The Nation's Favourite Christmas Food (BBC2)
AS a nation, we consume 100 million turkeys between Christmas Day and New Year's Eve. And if all the mince pies we eat were placed end to end, they'd be three times the length of the Great Wall of China.
The BBC's celebration of festive food was a feast of facts, a veritable blow-out of information about a time of the year that is "the epitome of greediness".
Even the producers couldn't resist adding more than was needed to the recipe. Instead of a top ten of favourite foods, we had a top 11, possibly as a sop to vegetarian viewers as the bottom slot was occupied by nut roast.
The chefs were not impressed. "Artificial sausage made out of dry rot," suggested Clarissa Dickson Wright. But there were murmurs of approval for roast goose, at number ten. "The finest Christmas fowl" said Keith Floyd, calling the choice between goose and turkey like selecting between a Bentley Turbo and a Ford Fiesta.
The only cautionary note was struck by Richard E Grant as narrator, who revealed that there's more fat in roast goose than three packs of lard.
And so it went on. The results of the national survey were revealed, while celebrity chefs and ordinary people offered recipes for Christmas dishes.
Smoked salmon was at number eight. Northerners, it appeared, don't much like it, with only three per rating it as a Christmas favourite.

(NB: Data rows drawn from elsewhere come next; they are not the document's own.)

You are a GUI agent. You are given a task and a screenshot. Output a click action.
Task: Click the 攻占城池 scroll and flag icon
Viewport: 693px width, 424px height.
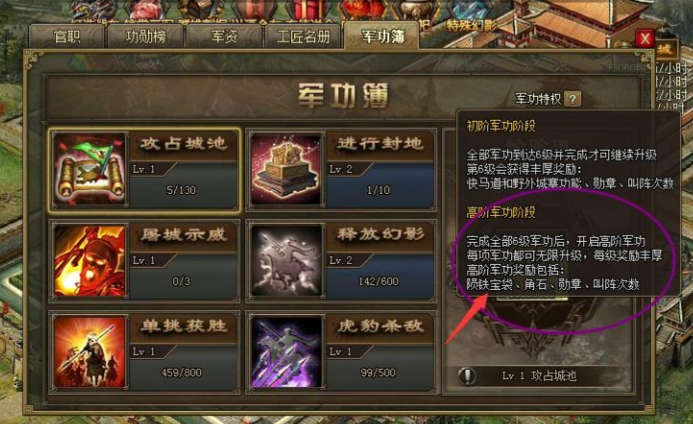click(90, 170)
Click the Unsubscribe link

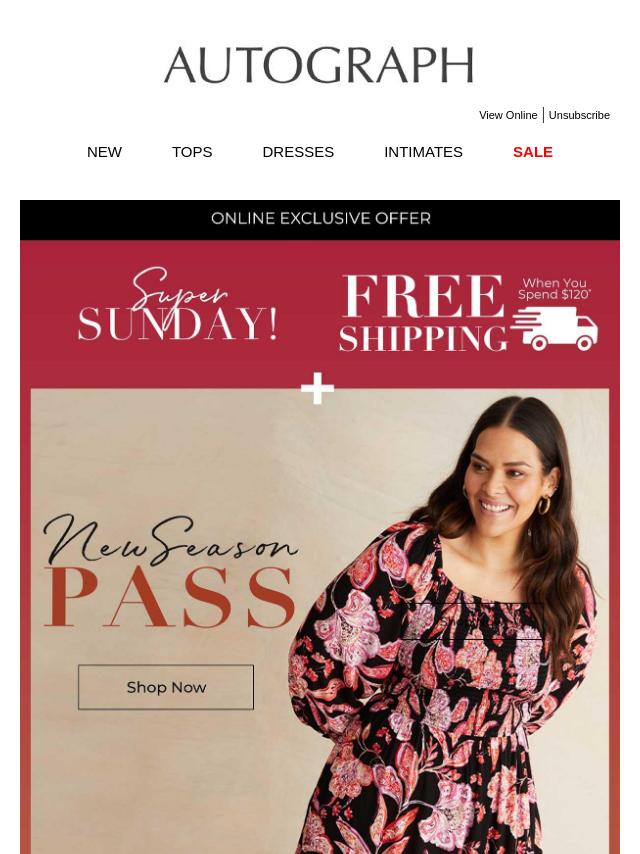pos(579,115)
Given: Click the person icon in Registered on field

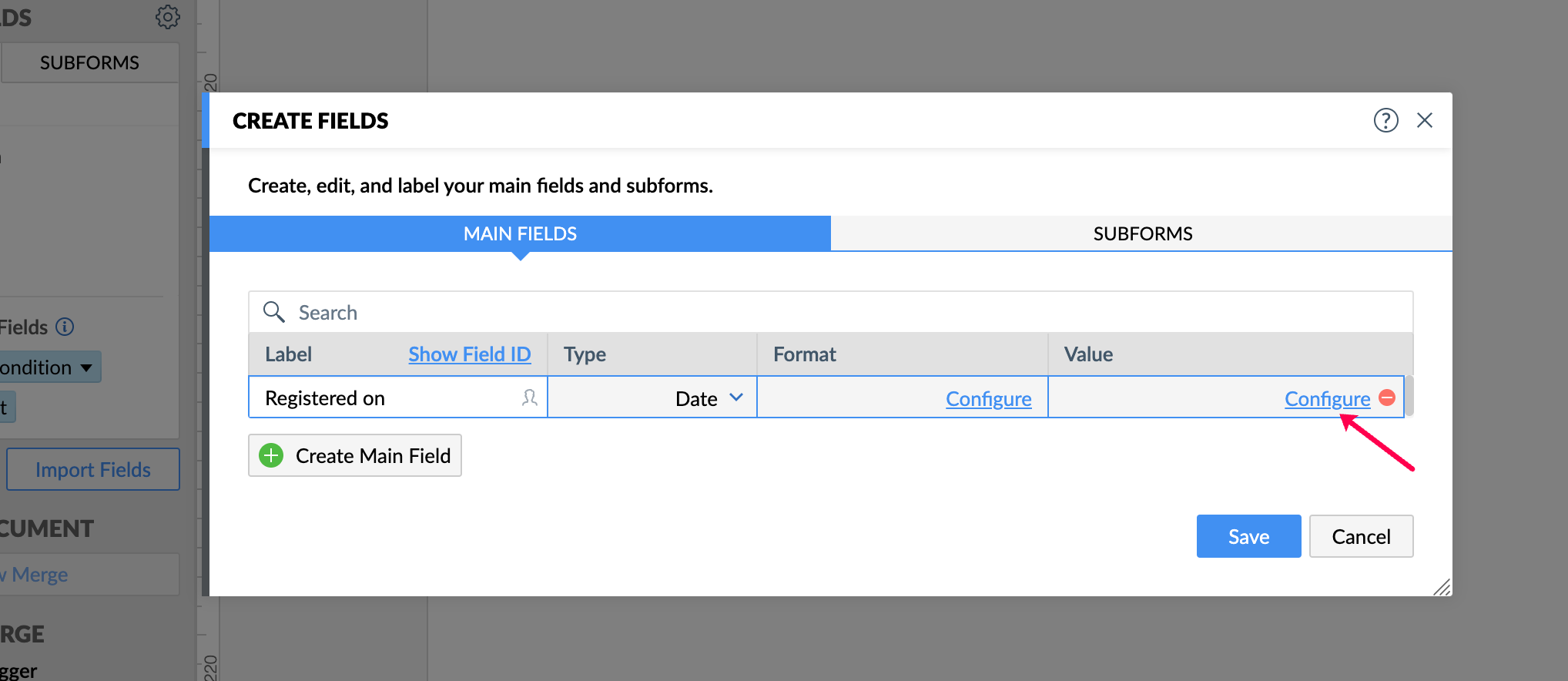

Trifle - number three overall - topped the poll north of the border. Again, opinion was divided. It must be sprinkled with hundreds and thousands, insisted one chef. But Antony Worrall Thompson complained they got stuck in your teeth.
There's also the question of how much rum or sherry to put in the trifle. "Not too strong in case the children get drunk, and we don't want that," said one parent. We certainly don't - getting sloshed is the job of the adults.
Meat-eating Asians' number one at Christmas is chicken. It was at five in the national list, but even that high placing shocked some chefs.
Christmas pudding made second place. People like the mix of fruit, spices and booze. Sometimes you wonder if the festive season isn't an exercise to see how many dishes containing alcohol can be served. But the idea of a slice of Christmas pudding fried in leftover goose fat didn't much appeal.
As for the favourite food, no prizes for guessing turkey and trimmings was the winner.
The turkey came over from the US in the 1500s "and has been causing outbreaks of salmonella ever since". The birds would never had made the trip if they'd known we'd eat them.
As for the accompanying sprouts, Gordon Ramsay noted they had the same effect over Christmas as baked beans did the rest of the year. Did you know that over Christmas, we produce enough gas to fill 98 hot air balloons?